What you need to do:
Leave every entry as it is and write the data out in full.

Data supplied:

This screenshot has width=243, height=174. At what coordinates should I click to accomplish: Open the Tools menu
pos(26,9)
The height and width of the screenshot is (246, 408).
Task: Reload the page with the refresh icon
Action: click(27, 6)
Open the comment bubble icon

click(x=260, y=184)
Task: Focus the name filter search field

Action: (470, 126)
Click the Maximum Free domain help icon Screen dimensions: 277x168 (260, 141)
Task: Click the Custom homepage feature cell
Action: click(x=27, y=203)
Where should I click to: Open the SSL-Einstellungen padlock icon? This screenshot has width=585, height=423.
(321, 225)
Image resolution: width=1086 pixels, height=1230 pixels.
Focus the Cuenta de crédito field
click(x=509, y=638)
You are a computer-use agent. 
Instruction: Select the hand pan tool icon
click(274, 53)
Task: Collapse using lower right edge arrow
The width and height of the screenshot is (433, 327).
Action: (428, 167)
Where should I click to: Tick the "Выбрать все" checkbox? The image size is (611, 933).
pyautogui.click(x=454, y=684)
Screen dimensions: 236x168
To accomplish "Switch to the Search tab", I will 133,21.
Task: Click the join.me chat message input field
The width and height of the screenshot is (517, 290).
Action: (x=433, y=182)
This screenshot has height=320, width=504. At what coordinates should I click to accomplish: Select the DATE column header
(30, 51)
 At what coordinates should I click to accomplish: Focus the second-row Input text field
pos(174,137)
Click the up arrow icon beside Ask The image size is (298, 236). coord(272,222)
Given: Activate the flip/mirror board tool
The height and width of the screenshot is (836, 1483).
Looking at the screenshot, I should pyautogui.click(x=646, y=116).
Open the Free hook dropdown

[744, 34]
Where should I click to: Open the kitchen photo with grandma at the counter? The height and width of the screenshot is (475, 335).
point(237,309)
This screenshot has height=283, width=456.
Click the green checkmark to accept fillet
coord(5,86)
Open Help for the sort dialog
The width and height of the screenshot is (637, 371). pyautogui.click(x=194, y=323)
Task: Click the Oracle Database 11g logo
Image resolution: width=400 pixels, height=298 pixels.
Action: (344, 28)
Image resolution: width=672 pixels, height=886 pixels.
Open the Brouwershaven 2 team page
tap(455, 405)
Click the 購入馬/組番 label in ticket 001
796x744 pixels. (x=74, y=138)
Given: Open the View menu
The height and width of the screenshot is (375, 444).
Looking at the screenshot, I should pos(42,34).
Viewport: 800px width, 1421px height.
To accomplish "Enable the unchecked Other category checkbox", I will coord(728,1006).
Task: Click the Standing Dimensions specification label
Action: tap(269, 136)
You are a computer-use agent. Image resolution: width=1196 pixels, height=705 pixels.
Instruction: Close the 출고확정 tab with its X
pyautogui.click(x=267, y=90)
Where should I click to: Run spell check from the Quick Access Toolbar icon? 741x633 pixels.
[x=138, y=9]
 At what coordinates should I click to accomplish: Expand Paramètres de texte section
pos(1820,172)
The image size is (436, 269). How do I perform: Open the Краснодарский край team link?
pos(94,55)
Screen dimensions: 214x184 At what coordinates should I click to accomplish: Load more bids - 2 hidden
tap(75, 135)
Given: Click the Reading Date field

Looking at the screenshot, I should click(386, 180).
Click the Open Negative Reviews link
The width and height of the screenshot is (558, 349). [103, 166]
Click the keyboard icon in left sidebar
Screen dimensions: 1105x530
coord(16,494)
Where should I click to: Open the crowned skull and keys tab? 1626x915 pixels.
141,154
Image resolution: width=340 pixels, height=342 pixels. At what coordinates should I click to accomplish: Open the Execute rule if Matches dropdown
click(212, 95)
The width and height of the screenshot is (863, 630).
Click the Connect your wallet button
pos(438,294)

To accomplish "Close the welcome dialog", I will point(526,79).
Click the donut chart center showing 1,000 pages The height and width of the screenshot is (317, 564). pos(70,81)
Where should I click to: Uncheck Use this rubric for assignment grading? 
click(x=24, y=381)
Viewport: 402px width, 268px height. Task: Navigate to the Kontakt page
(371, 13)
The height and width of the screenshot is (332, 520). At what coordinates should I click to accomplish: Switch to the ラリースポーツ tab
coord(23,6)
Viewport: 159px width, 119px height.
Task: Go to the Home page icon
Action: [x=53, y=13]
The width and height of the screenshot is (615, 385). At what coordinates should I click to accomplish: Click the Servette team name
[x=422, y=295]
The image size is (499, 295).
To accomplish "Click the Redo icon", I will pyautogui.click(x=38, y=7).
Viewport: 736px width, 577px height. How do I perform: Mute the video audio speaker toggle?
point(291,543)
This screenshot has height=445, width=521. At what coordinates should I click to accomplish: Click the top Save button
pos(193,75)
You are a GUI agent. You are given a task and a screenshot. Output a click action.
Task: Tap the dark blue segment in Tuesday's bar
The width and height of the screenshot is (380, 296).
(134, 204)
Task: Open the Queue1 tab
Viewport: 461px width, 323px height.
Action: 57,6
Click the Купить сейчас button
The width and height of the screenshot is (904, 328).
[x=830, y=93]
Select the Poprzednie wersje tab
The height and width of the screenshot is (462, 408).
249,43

Solution below:
This screenshot has width=243, height=174. At what coordinates should I click to accomplish: Open the Tools menu
pos(26,9)
The height and width of the screenshot is (246, 408).
Task: Reload the page with the refresh icon
Action: click(27, 6)
Open the comment bubble icon

click(x=260, y=184)
Task: Focus the name filter search field

Action: (470, 126)
Click the Maximum Free domain help icon Screen dimensions: 277x168 (260, 141)
Task: Click the Custom homepage feature cell
Action: click(x=27, y=203)
Where should I click to: Open the SSL-Einstellungen padlock icon? This screenshot has width=585, height=423.
(321, 225)
Image resolution: width=1086 pixels, height=1230 pixels.
Focus the Cuenta de crédito field
click(x=509, y=638)
You are a computer-use agent. 
Instruction: Select the hand pan tool icon
click(274, 53)
Task: Collapse using lower right edge arrow
The width and height of the screenshot is (433, 327).
Action: (428, 167)
Where should I click to: Tick the "Выбрать все" checkbox? The image size is (611, 933).
pyautogui.click(x=454, y=684)
Screen dimensions: 236x168
To accomplish "Switch to the Search tab", I will 133,21.
Task: Click the join.me chat message input field
The width and height of the screenshot is (517, 290).
Action: (x=433, y=182)
This screenshot has height=320, width=504. At what coordinates should I click to accomplish: Select the DATE column header
(30, 51)
 At what coordinates should I click to accomplish: Focus the second-row Input text field
pos(174,137)
Click the up arrow icon beside Ask The image size is (298, 236). coord(272,222)
Given: Activate the flip/mirror board tool
The height and width of the screenshot is (836, 1483).
Looking at the screenshot, I should pyautogui.click(x=646, y=116).
Open the Free hook dropdown

[744, 34]
Where should I click to: Open the kitchen photo with grandma at the counter? The height and width of the screenshot is (475, 335).
point(237,309)
This screenshot has height=283, width=456.
Click the green checkmark to accept fillet
coord(5,86)
Open Help for the sort dialog
The width and height of the screenshot is (637, 371). pyautogui.click(x=194, y=323)
Task: Click the Oracle Database 11g logo
Image resolution: width=400 pixels, height=298 pixels.
Action: (344, 28)
Image resolution: width=672 pixels, height=886 pixels.
Open the Brouwershaven 2 team page
tap(455, 405)
Click the 購入馬/組番 label in ticket 001
796x744 pixels. (x=74, y=138)
Given: Open the View menu
The height and width of the screenshot is (375, 444).
Looking at the screenshot, I should pos(42,34).
Viewport: 800px width, 1421px height.
To accomplish "Enable the unchecked Other category checkbox", I will coord(728,1006).
Task: Click the Standing Dimensions specification label
Action: tap(269, 136)
You are a computer-use agent. Image resolution: width=1196 pixels, height=705 pixels.
Instruction: Close the 출고확정 tab with its X
pyautogui.click(x=267, y=90)
Where should I click to: Run spell check from the Quick Access Toolbar icon? 741x633 pixels.
[x=138, y=9]
 At what coordinates should I click to accomplish: Expand Paramètres de texte section
pos(1820,172)
The image size is (436, 269). How do I perform: Open the Краснодарский край team link?
pos(94,55)
Screen dimensions: 214x184 At what coordinates should I click to accomplish: Load more bids - 2 hidden
tap(75, 135)
Given: Click the Reading Date field

Looking at the screenshot, I should click(386, 180).
Click the Open Negative Reviews link
The width and height of the screenshot is (558, 349). [103, 166]
Click the keyboard icon in left sidebar
Screen dimensions: 1105x530
coord(16,494)
Where should I click to: Open the crowned skull and keys tab? 1626x915 pixels.
141,154
Image resolution: width=340 pixels, height=342 pixels. At what coordinates should I click to accomplish: Open the Execute rule if Matches dropdown
click(212, 95)
The width and height of the screenshot is (863, 630).
Click the Connect your wallet button
pos(438,294)

To accomplish "Close the welcome dialog", I will point(526,79).
Click the donut chart center showing 1,000 pages The height and width of the screenshot is (317, 564). pos(70,81)
Where should I click to: Uncheck Use this rubric for assignment grading? 
click(x=24, y=381)
Viewport: 402px width, 268px height. Task: Navigate to the Kontakt page
(371, 13)
The height and width of the screenshot is (332, 520). At what coordinates should I click to accomplish: Switch to the ラリースポーツ tab
coord(23,6)
Viewport: 159px width, 119px height.
Task: Go to the Home page icon
Action: [x=53, y=13]
The width and height of the screenshot is (615, 385). At what coordinates should I click to accomplish: Click the Servette team name
[x=422, y=295]
The image size is (499, 295).
To accomplish "Click the Redo icon", I will pyautogui.click(x=38, y=7).
Viewport: 736px width, 577px height. How do I perform: Mute the video audio speaker toggle?
point(291,543)
This screenshot has height=445, width=521. At what coordinates should I click to accomplish: Click the top Save button
pos(193,75)
You are a GUI agent. You are given a task and a screenshot. Output a click action.
Task: Tap the dark blue segment in Tuesday's bar
The width and height of the screenshot is (380, 296).
(134, 204)
Task: Open the Queue1 tab
Viewport: 461px width, 323px height.
Action: 57,6
Click the Купить сейчас button
The width and height of the screenshot is (904, 328).
[x=830, y=93]
Select the Poprzednie wersje tab
The height and width of the screenshot is (462, 408).
249,43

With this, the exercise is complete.